▶ _About this exercise_
Copy out all lines from the material that contain the string "screenshot".

┄┄┄┄┄┄┄┄┄┄

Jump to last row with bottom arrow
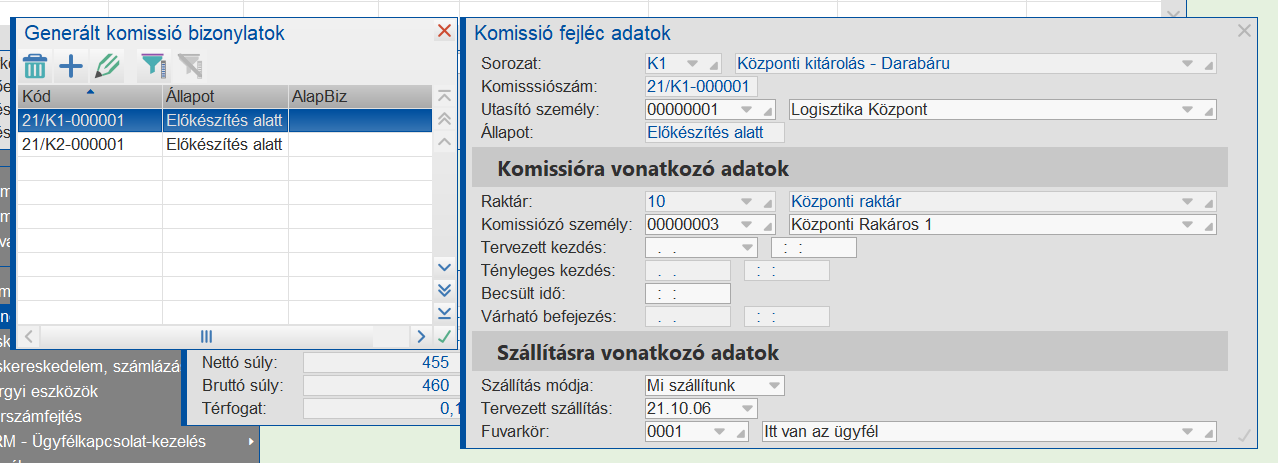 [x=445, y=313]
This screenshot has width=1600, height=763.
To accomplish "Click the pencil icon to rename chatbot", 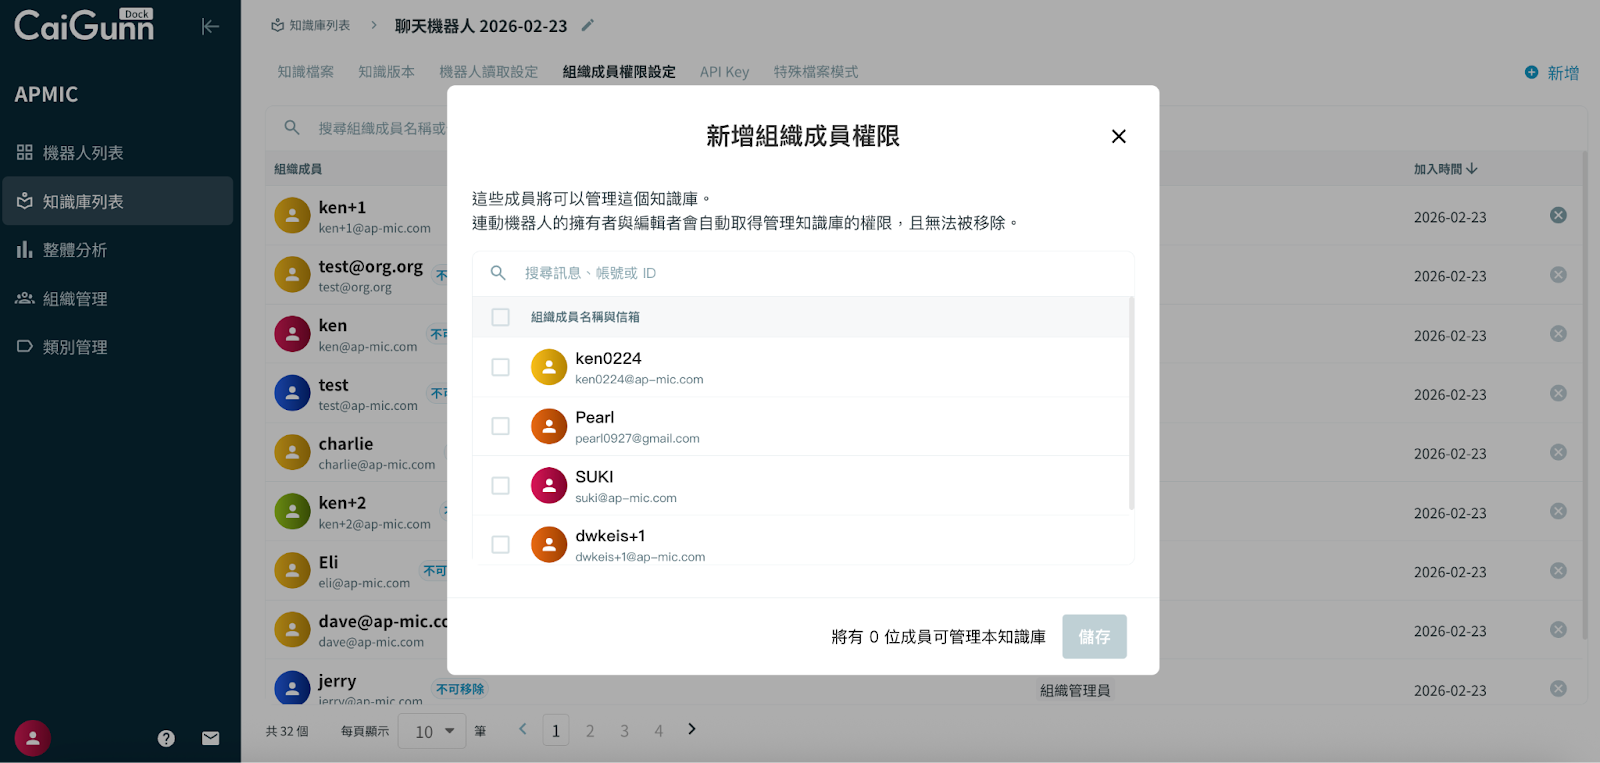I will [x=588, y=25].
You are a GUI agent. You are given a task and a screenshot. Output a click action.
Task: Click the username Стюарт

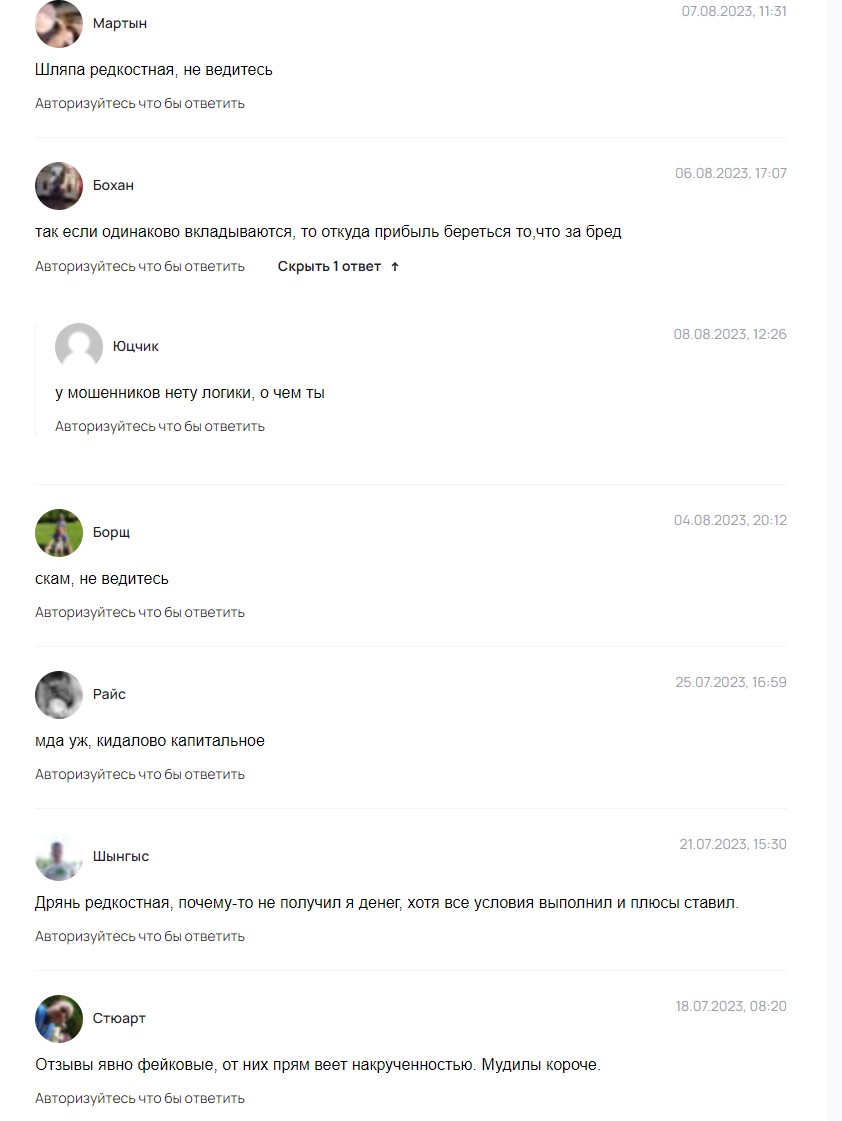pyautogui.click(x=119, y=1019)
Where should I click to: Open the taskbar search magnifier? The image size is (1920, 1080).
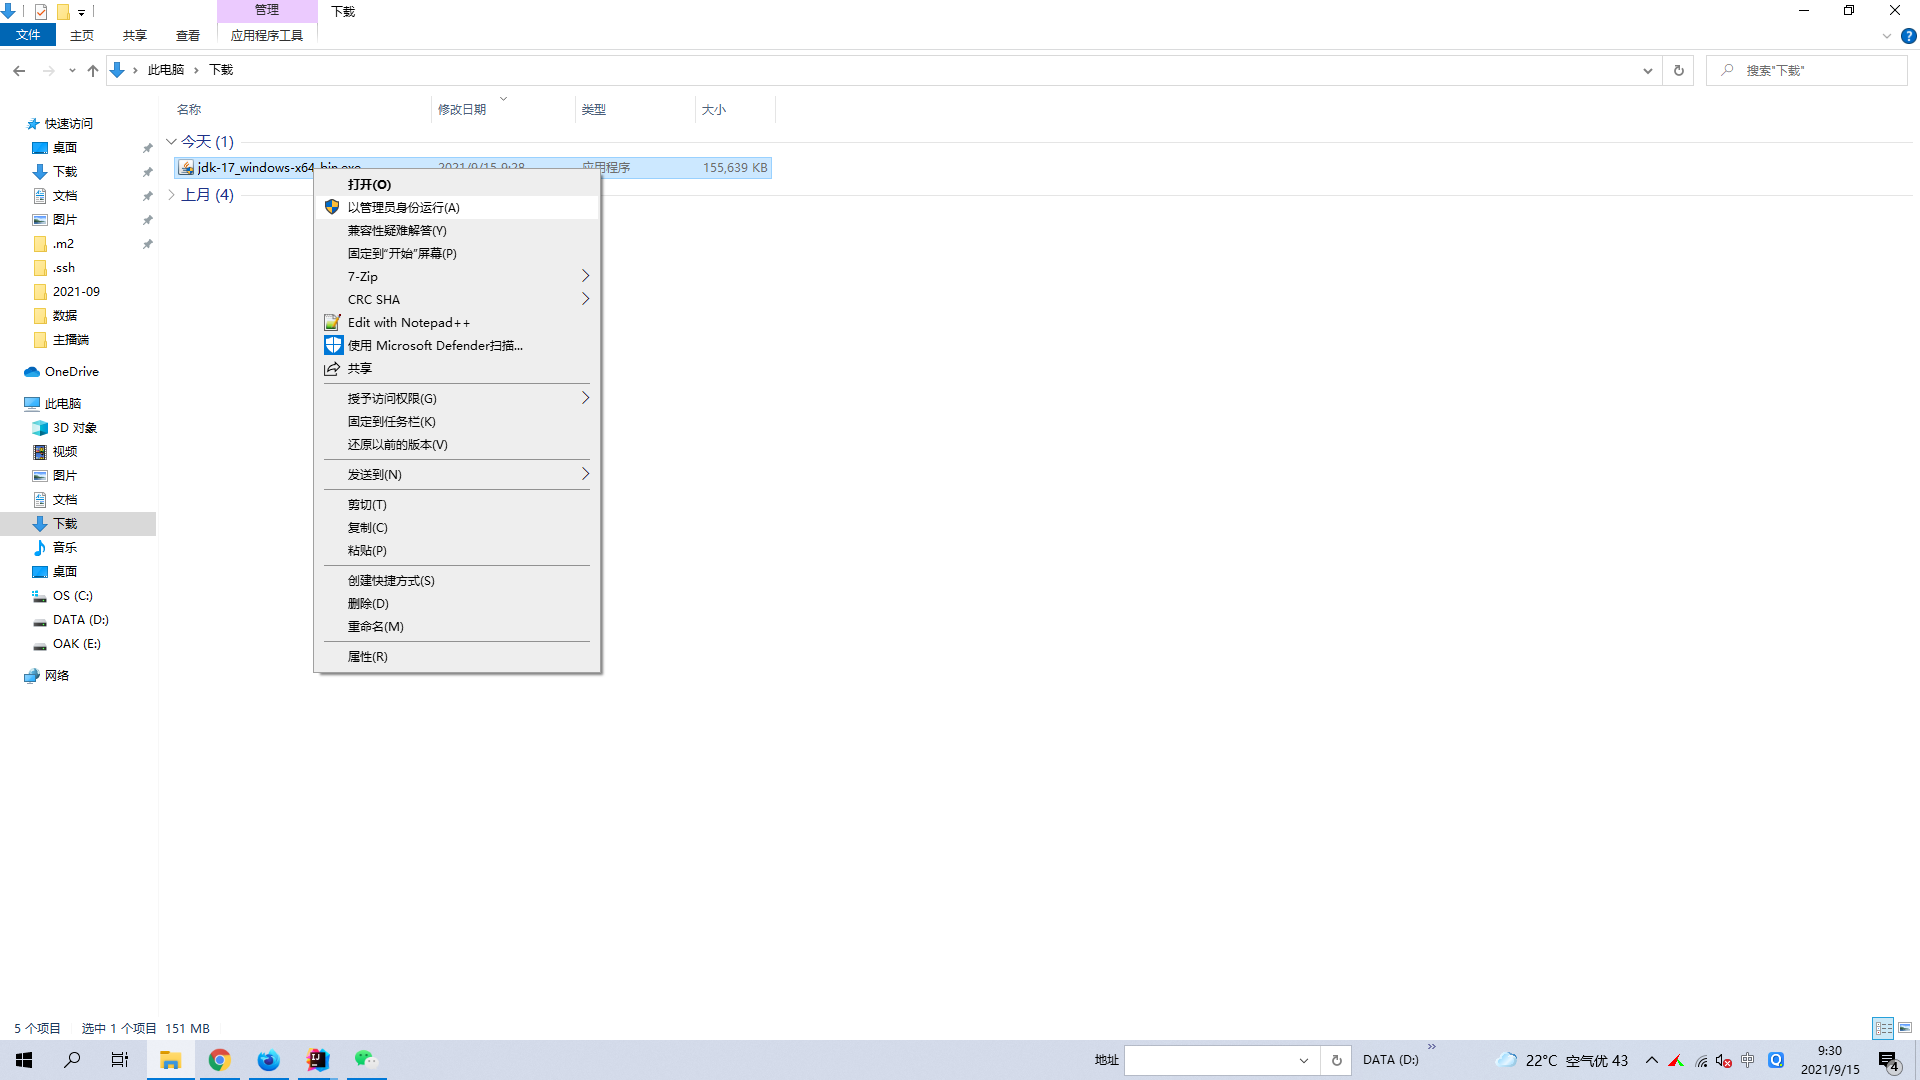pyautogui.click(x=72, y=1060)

┄┄┄┄┄┄┄┄┄┄

▶ _Task output_
This screenshot has width=1600, height=763.
You are a GUI agent. You are given a task and a screenshot. Output a click action.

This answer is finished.